Let’s dig deeper, and we can see this interesting result. This is the Lucene version, and the highlighted portion is where we are reading documents for the indexing function to run:
And here is the Corax version:
And here it is two thirds more costly? Are you kidding me? That is the same freaking code and is utterly unrelated to the indexing.
Let’s dig deeper, shall we? Here is the costs breakdown for Lucene, I highlighted the important bits:
And here is the cost breakdown for Corax
I have to explain a bit about what is going on here. RavenDB doesn’t trust the disk and will validate the data it reads from it the first time it loads a page.

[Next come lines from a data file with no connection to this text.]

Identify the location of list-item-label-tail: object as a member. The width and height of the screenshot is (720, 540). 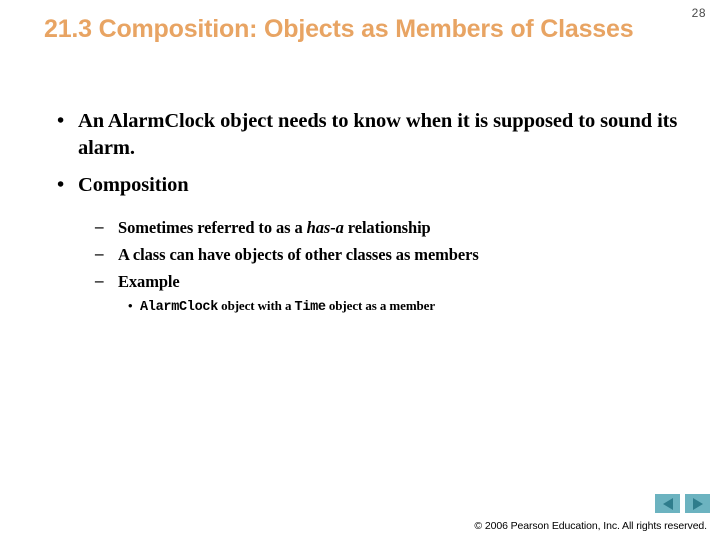
(380, 306).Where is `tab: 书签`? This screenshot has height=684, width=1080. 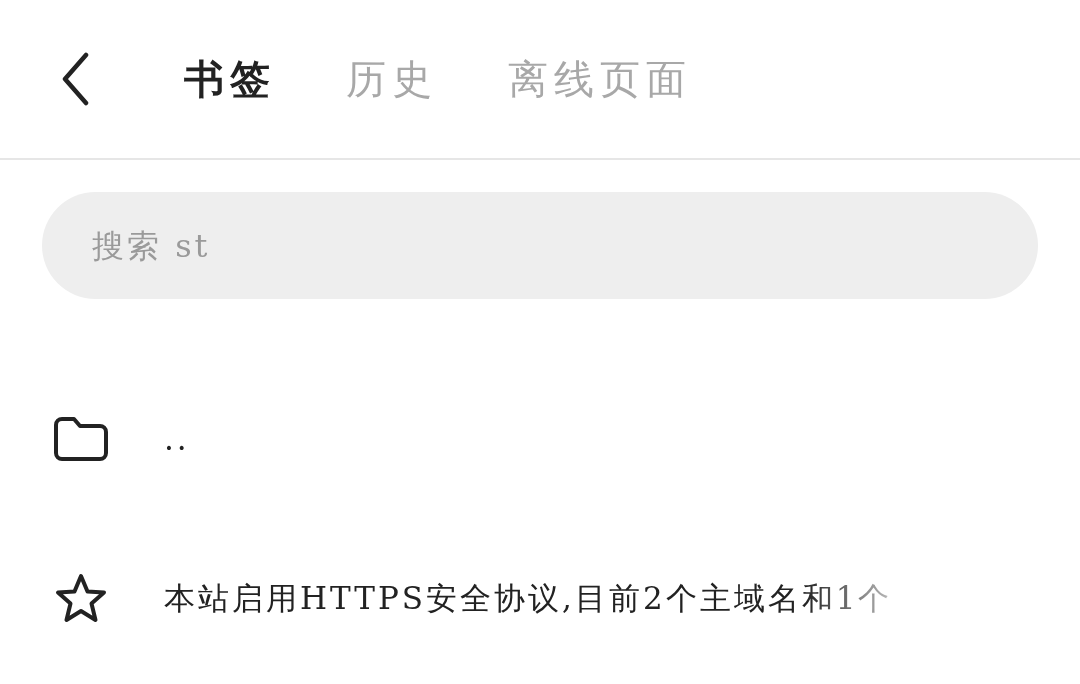 tab: 书签 is located at coordinates (230, 79). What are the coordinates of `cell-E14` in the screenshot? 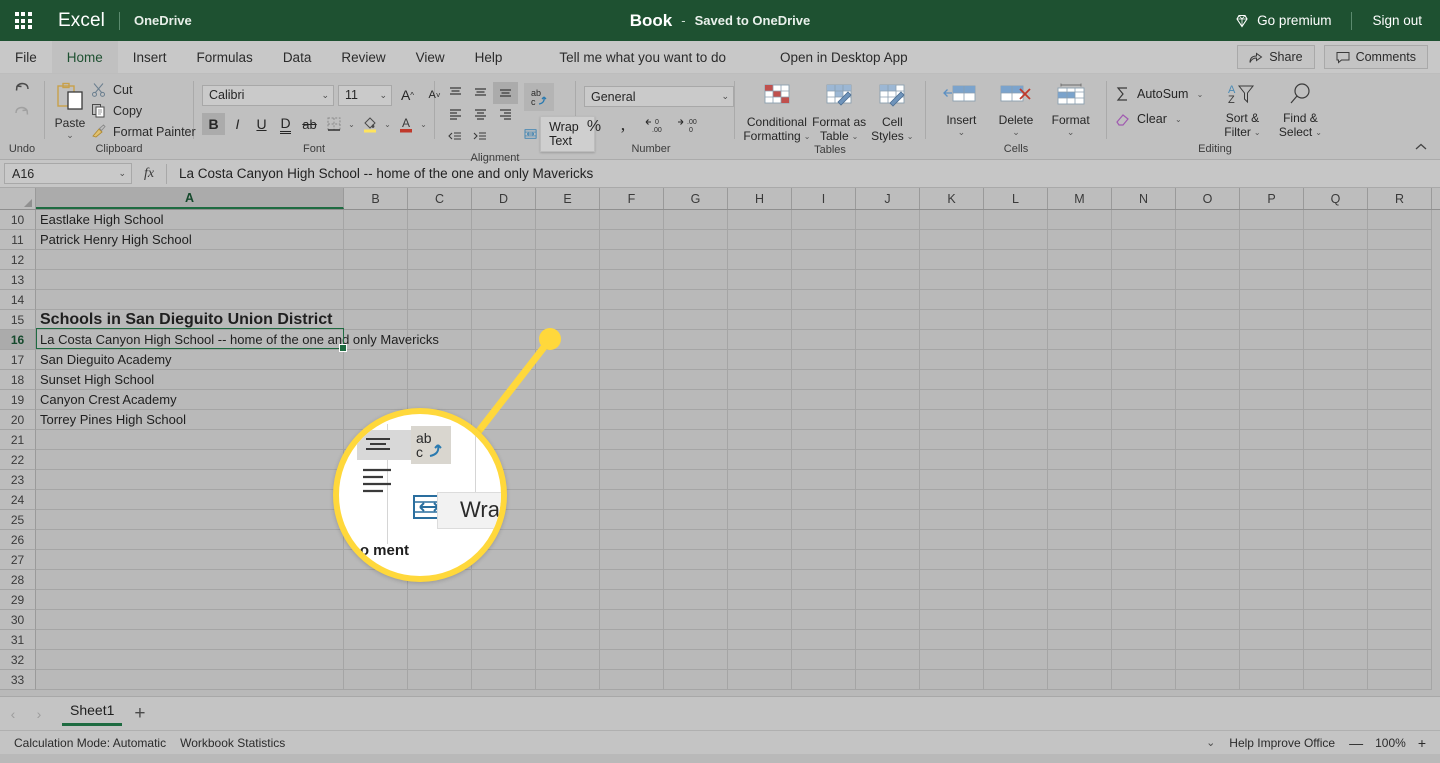 It's located at (568, 300).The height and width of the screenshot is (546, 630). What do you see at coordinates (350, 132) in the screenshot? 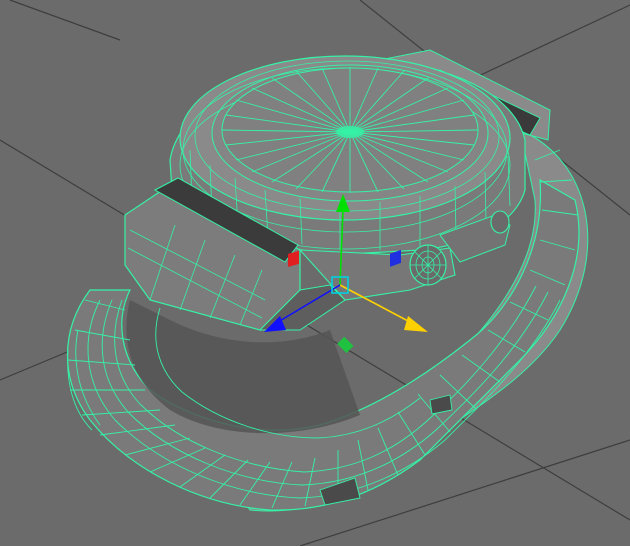
I see `dial-center-pin` at bounding box center [350, 132].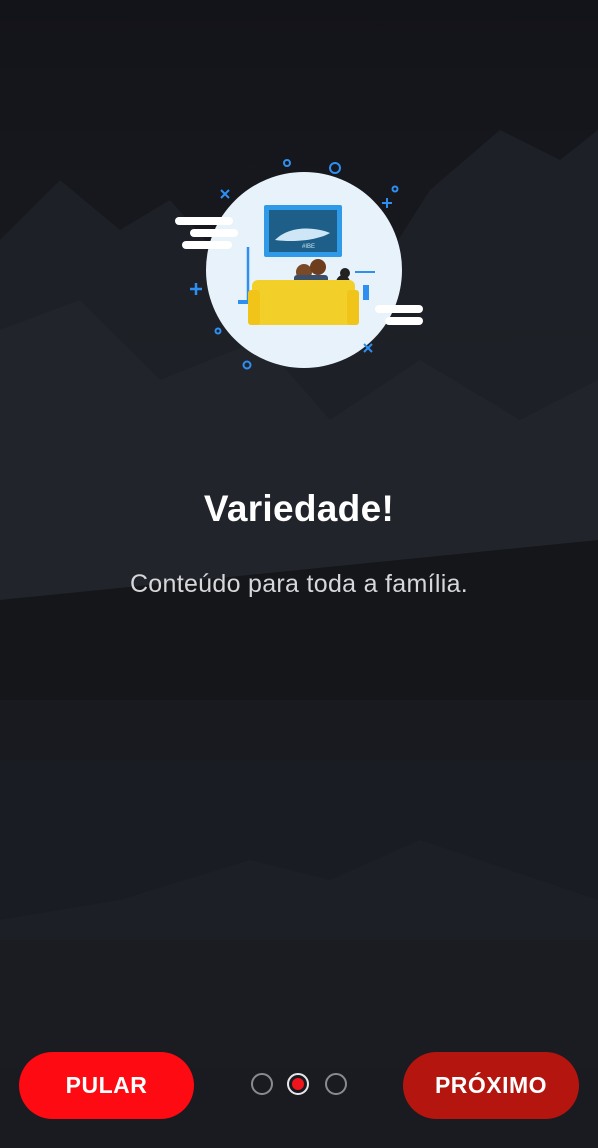 Image resolution: width=598 pixels, height=1148 pixels. What do you see at coordinates (299, 584) in the screenshot?
I see `page-subtitle: Conteúdo para toda a família.` at bounding box center [299, 584]. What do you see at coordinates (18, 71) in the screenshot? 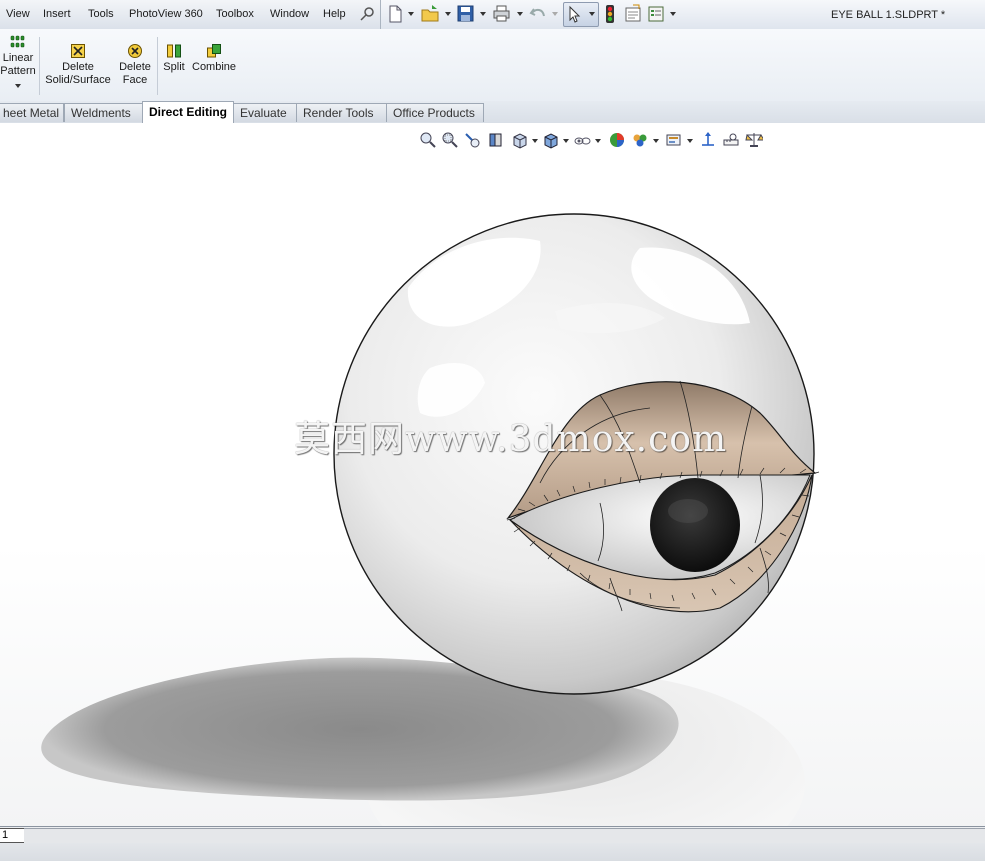
I see `linear-pattern-label-2: Pattern` at bounding box center [18, 71].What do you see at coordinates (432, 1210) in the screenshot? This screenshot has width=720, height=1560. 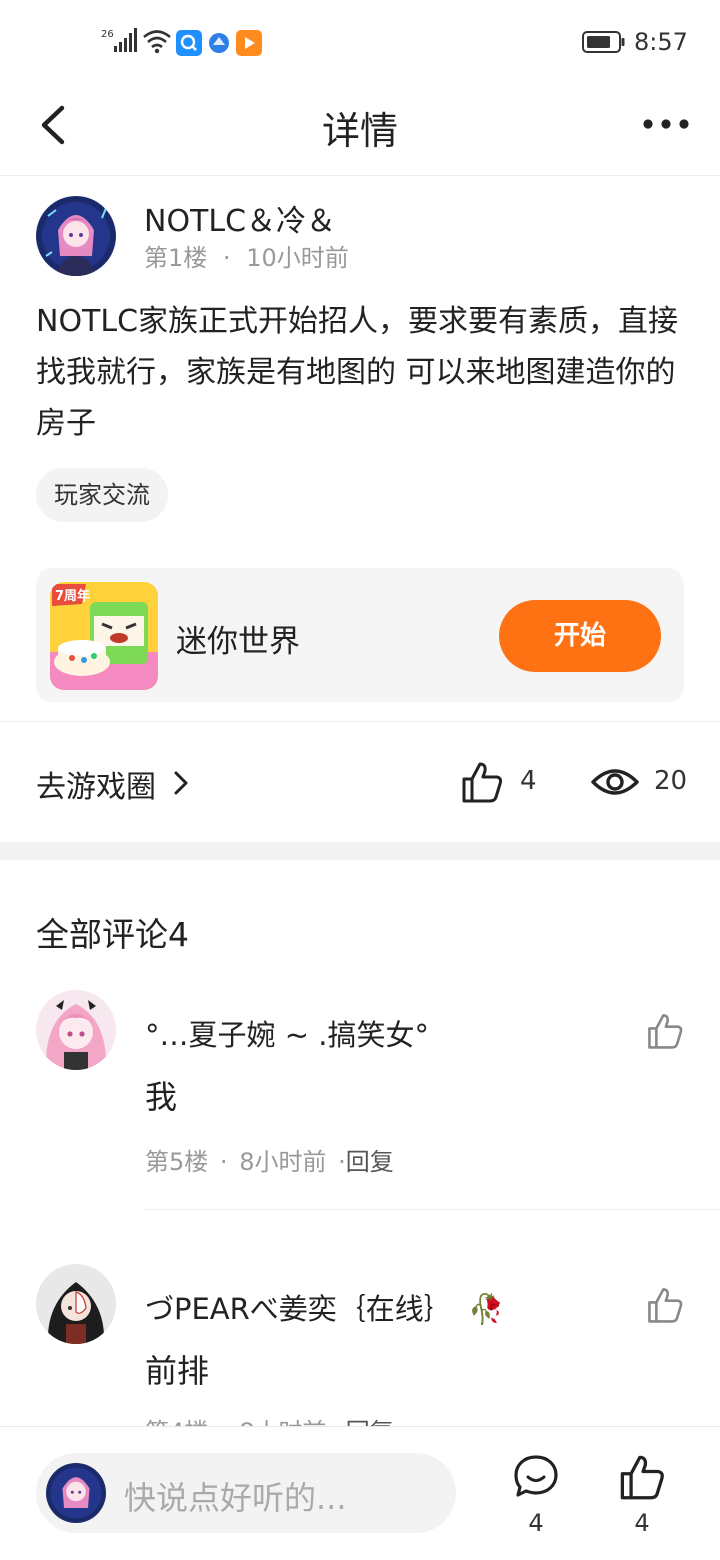 I see `comment-divider` at bounding box center [432, 1210].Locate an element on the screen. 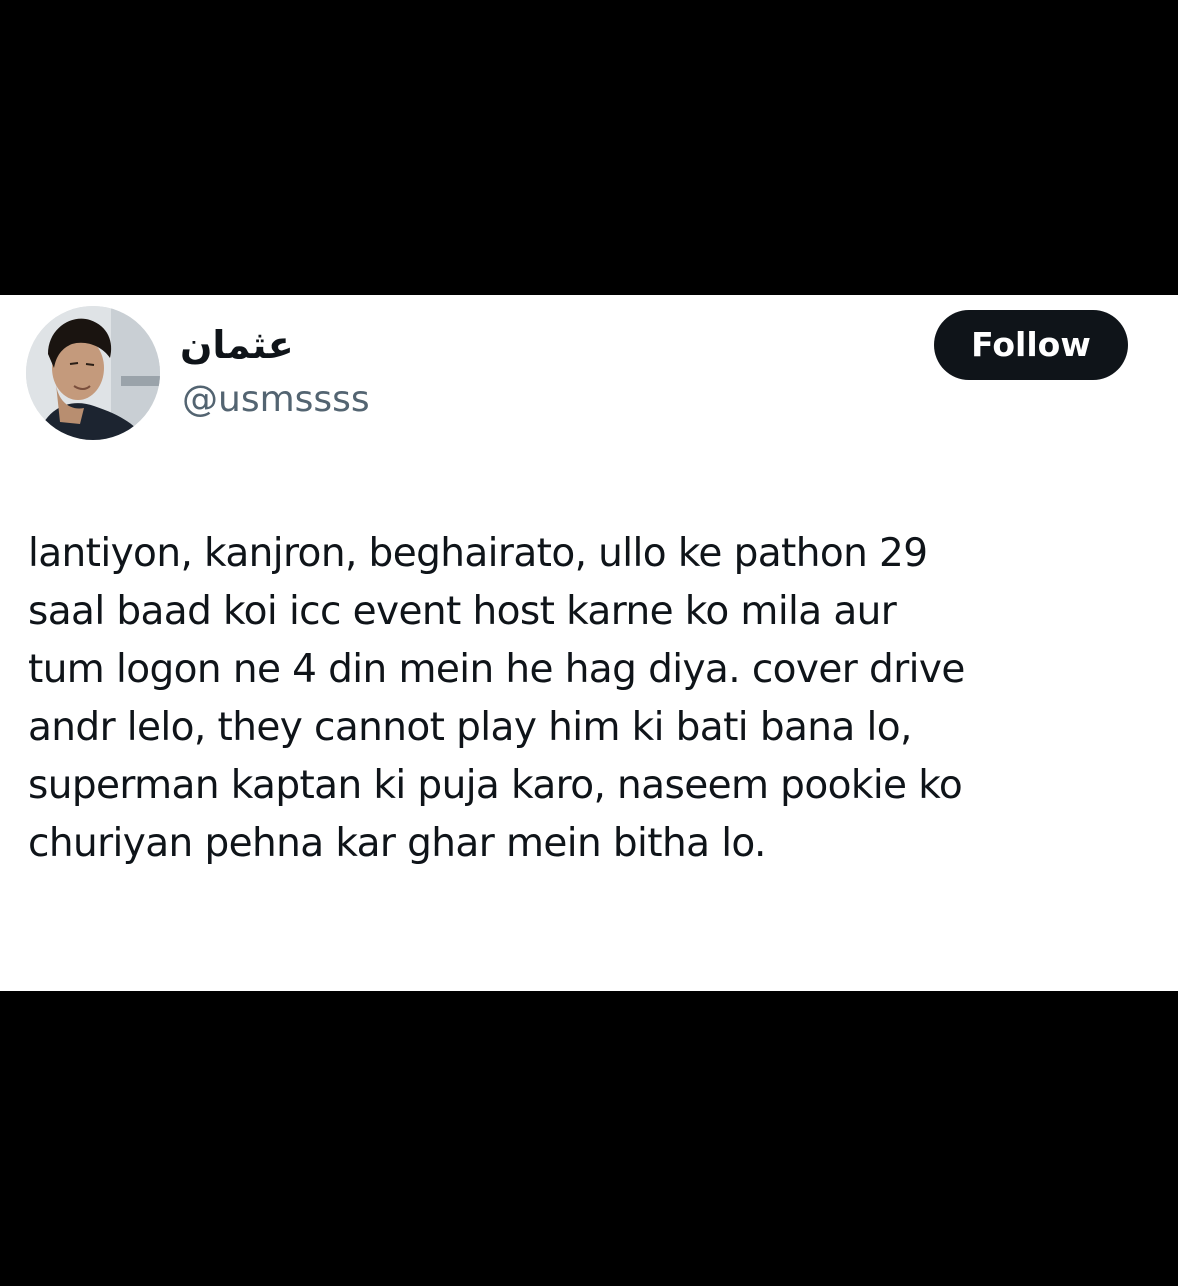 This screenshot has height=1286, width=1178. follow-button: Follow is located at coordinates (1031, 345).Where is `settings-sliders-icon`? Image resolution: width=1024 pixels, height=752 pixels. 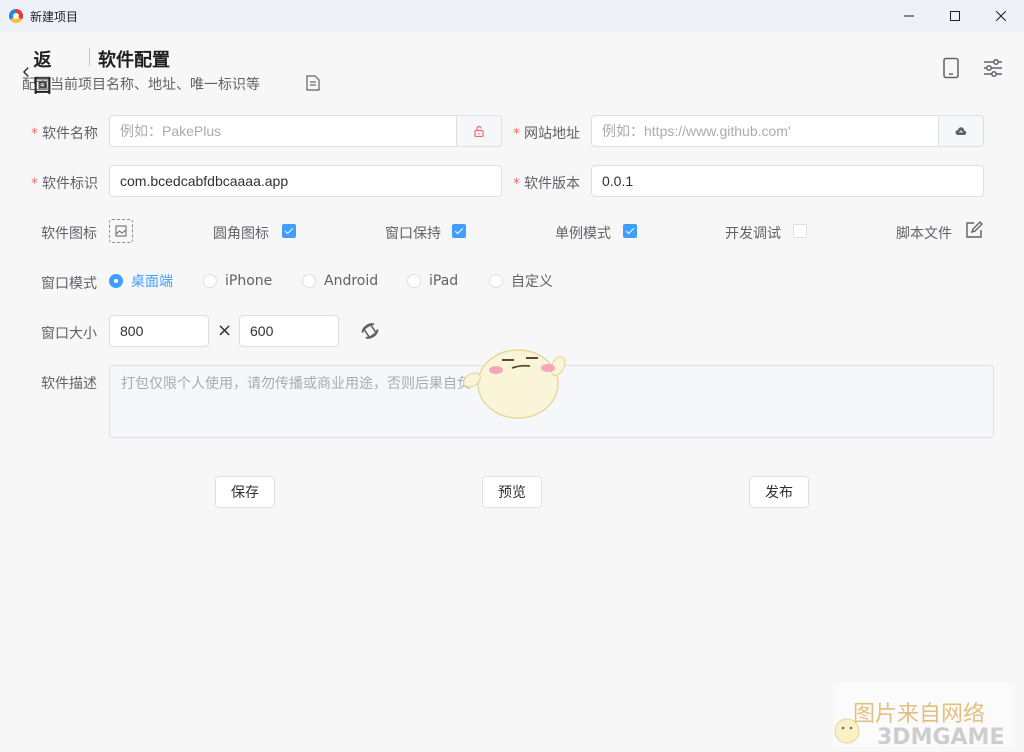 settings-sliders-icon is located at coordinates (993, 68).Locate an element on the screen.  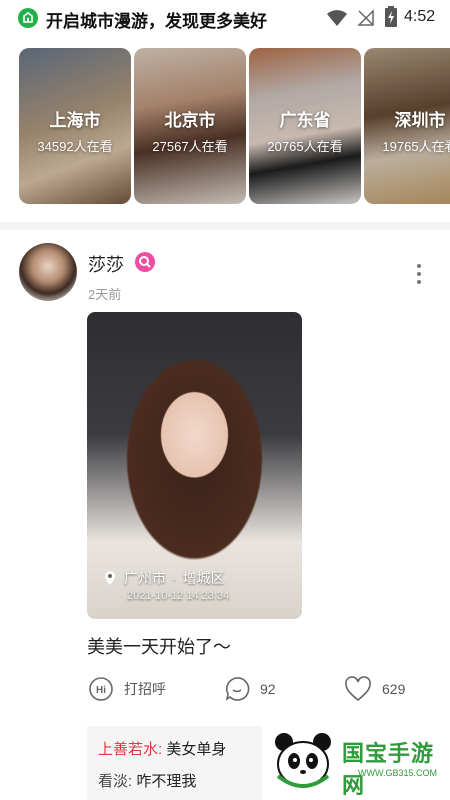
city-card-shenzhen: 深圳市 19765人在看 is located at coordinates (407, 126).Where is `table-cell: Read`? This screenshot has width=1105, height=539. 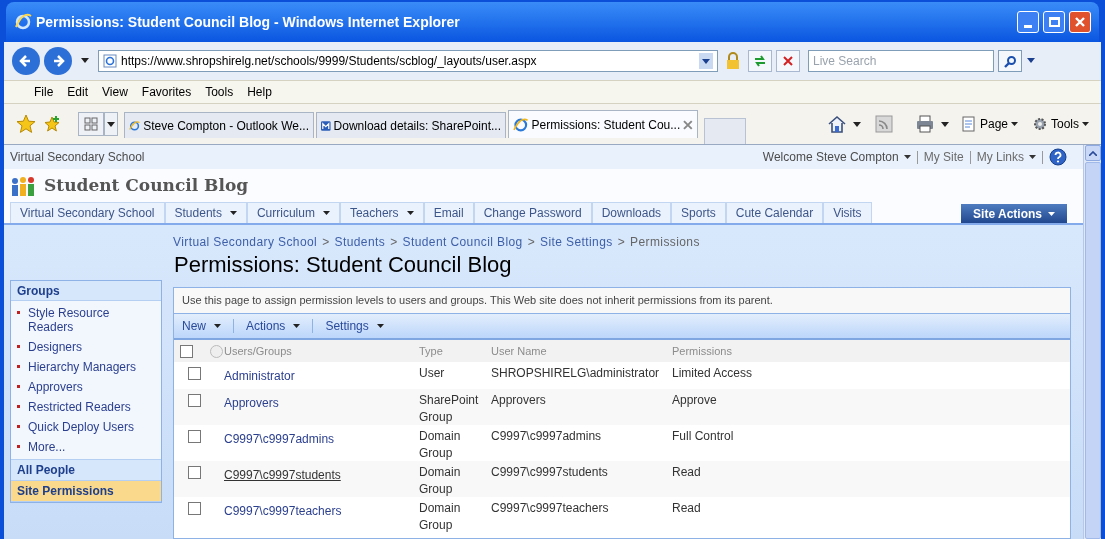 table-cell: Read is located at coordinates (686, 472).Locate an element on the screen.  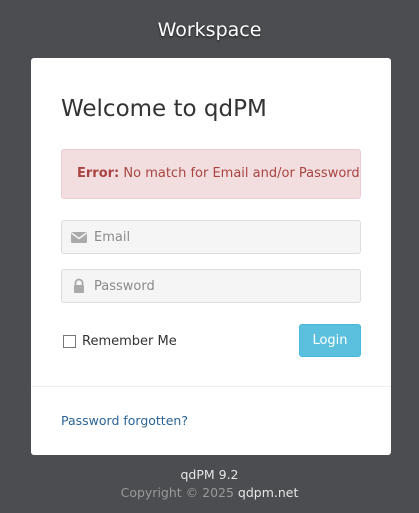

That is what the UnlikelyValidatePage is doing.
What we are seeing in the profiler results is that both Corax and Lucene are calling GetPageInternal() a total of 3.69 million times, but Corax is actually paying the cost of page validation for the vast majority of them.
Corax validated over 3 million pages while Lucene validated only 650 thousand pages. The question is why?
And the answer is that Corax is faster than Lucene, so it is able to race ahead. When it races ahead, it will encounter pages first, and validate them. When Lucene comes around and tries to index those documents, they were already validated.
Basically, Lucene is surfing all the way forward on the wavefront of Corax’s work, and ends up doing a lot less work as a result.
What this means, however, is that we need to test both scenarios separately, on cold boot. Because otherwise they will mess with each other results.